━━━━━ Data for processing ━━━━━

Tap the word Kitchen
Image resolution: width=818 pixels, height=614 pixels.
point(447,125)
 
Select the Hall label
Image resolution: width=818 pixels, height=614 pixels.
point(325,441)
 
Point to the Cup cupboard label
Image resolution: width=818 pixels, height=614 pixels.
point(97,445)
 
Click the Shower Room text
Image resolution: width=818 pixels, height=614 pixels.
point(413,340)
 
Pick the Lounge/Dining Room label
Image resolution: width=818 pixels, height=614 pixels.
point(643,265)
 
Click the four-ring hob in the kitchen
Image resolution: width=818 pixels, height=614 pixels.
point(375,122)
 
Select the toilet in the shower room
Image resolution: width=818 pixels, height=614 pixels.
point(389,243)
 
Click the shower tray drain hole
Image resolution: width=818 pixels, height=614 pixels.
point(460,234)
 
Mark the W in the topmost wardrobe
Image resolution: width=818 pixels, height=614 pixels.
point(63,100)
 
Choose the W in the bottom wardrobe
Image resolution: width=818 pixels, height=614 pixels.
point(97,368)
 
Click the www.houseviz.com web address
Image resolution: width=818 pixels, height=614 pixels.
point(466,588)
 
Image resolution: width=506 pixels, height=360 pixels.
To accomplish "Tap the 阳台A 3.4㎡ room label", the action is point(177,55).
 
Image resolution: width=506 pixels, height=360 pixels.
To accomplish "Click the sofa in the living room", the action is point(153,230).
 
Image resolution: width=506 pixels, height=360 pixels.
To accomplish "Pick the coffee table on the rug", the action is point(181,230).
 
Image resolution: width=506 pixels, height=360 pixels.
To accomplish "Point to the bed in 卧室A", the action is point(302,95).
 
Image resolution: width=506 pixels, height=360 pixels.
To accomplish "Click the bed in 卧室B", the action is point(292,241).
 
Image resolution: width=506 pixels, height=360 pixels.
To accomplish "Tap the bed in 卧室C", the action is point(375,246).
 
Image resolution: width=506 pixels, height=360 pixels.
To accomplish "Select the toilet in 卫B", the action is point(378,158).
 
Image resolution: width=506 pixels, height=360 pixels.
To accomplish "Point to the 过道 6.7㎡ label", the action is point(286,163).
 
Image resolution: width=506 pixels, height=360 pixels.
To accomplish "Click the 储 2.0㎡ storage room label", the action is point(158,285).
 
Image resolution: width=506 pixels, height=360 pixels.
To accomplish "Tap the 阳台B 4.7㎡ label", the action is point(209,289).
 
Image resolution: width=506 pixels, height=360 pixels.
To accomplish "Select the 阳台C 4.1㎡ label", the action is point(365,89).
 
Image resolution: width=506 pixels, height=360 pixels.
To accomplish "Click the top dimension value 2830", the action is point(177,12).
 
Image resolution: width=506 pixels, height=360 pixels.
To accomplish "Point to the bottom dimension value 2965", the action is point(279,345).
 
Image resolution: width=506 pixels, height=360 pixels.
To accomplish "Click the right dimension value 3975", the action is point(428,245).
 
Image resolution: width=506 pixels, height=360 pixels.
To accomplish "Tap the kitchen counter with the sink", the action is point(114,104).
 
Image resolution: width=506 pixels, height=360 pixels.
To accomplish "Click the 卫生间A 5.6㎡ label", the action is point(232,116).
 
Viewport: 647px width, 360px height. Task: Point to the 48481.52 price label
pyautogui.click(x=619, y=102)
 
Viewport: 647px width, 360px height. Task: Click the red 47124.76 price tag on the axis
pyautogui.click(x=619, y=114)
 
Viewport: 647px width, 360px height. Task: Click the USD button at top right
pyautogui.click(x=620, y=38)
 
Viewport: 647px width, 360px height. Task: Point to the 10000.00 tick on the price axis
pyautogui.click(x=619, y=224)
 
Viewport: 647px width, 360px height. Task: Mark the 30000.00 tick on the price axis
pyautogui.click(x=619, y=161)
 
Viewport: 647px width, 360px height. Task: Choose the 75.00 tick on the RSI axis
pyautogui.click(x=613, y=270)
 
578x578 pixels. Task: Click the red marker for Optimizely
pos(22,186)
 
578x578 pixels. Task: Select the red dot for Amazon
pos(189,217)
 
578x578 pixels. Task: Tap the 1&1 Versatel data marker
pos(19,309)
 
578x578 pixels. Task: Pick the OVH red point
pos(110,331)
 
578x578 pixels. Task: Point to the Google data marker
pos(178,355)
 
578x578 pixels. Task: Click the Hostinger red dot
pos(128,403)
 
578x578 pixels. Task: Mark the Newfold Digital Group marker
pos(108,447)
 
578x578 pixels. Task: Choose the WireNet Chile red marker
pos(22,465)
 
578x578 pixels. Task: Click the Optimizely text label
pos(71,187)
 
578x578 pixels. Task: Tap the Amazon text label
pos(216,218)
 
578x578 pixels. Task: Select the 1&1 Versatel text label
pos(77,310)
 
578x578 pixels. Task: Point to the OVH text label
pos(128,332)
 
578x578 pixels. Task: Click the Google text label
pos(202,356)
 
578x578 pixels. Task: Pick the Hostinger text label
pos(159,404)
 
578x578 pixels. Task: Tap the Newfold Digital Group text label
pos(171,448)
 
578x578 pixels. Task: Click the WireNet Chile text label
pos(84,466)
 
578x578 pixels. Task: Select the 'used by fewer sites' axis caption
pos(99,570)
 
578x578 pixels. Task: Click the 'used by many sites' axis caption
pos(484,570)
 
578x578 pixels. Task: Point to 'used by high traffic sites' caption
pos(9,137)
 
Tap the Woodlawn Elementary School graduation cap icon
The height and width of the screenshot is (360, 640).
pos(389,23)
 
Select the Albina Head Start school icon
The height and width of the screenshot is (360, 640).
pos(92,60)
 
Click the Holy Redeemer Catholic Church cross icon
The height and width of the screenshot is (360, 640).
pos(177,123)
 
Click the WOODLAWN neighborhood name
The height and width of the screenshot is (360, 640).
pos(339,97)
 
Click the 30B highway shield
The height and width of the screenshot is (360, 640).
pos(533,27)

━━━━━

* [What you need to do]:
Count the lines in the entries above that contain the word "used", and reply with the number alone.

* [Response to this task]:
3